- TO BE DONE
From the excerpt on the text extraction tool, answer these:
1. Which button starts the extraction?
2. When do ambiguous matches occur?
3. In advanced mode, how are input strings in the Settings panel treated by default?

- EXCERPT PROVIDED
□ □ □ □

In the simple mode, the user is supposed to:

  • Paste a text in the "Input Text" field or to open a plain text file containing the text.
  • Specify the desired target text by filling one or more of the "PRECEDED BY" or "FOLLOWED BY" fields.
  • The target text specification can be further narrowed down by checking specific groups of characters instead of "any characters" in the "TEXT TO EXTRACT CONSISTS OF" field (the choice of any characters must be unchecked first).

The text extraction procedure is triggered by clicking the Search button. For the operation success, it is critical to properly set the options located in the lower part of the Settings panel, i.e. whether the search will be case-sensitive, whether the text used for the search will be itself part of the results, and how the program should handle ambiguous and multiple matches. Ambiguous matches happen when the text defining either start or end of the match occurs more than once (in one line). In such situations the program needs to know whether it should extract the shortest or the longest possible match. Multiple matches are non-nested, non-overlapping occurrences of the text pattern defined by the "PRECEDED BY", "FOLLOWED BY" and "TEXT TO EXTRACT CONSISTS OF" fields. The program can either extract the first match only or all non-overlapping matches.

Advanced Mode

In the advanced mode, the basic workflow is the same as in the simple mode, while there are more options and by default all input character strings in the Settings panel will be interpreted as regular expressions. This behavior can be changed by checking the "auto-escape special characters" checkboxes located next to the "PRECEDED BY" or "FOLLOWED BY" fields. After that, the character strings will be searched for just as they appear. The expected character composition of the target text has to be defined in the "TEXT TO EXTRACT" section either by selecting one of the pre-defined options from the drop-down menu or by defining your own extraction pattern after selection of one of the last two options. In addition to the settings described in the Simple Mode paragraph, the advanced mode allows to choose if the lines in results will start with numbers corresponding to the order of positives lines in the input, if negative lines will be reported, or whether whole negative lines should be output instead of matches (an inverse search).

□ □ □ □

- DATA EXTRACT
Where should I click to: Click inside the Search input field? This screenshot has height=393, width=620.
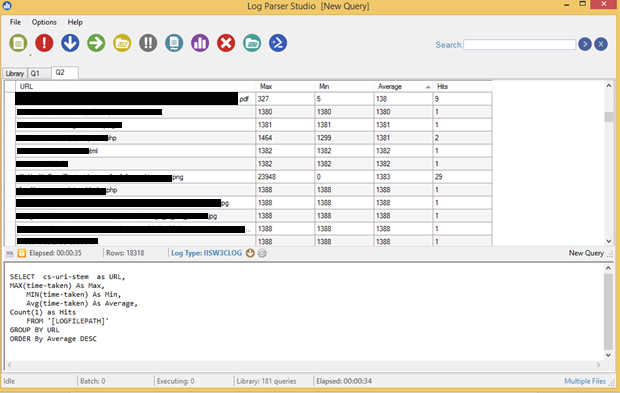520,45
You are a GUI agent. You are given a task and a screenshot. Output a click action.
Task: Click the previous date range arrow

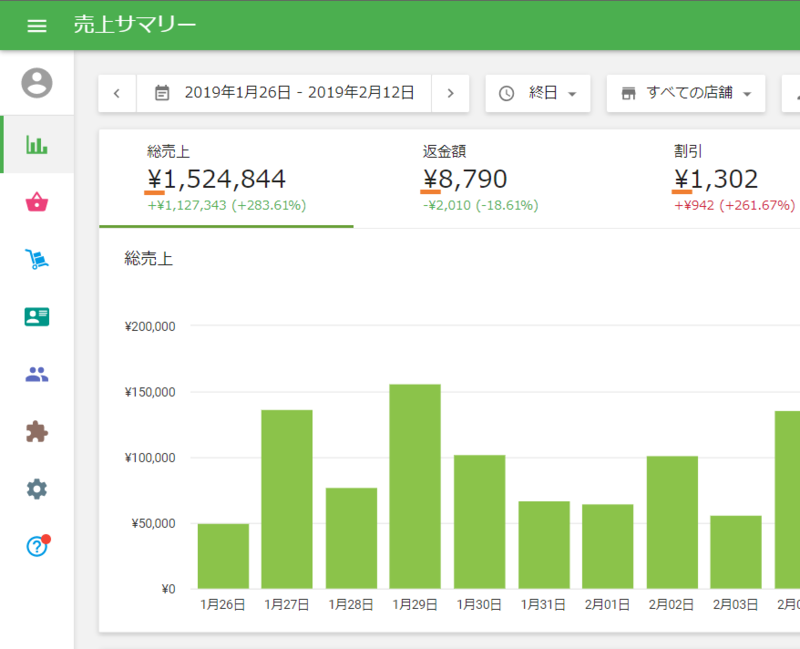coord(117,92)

□ □ □ □

- RESPONSE TO THIS EXERCISE
1. The Search button.
2. When the text defining the start or end of the match occurs more than once in one line.
3. As regular expressions.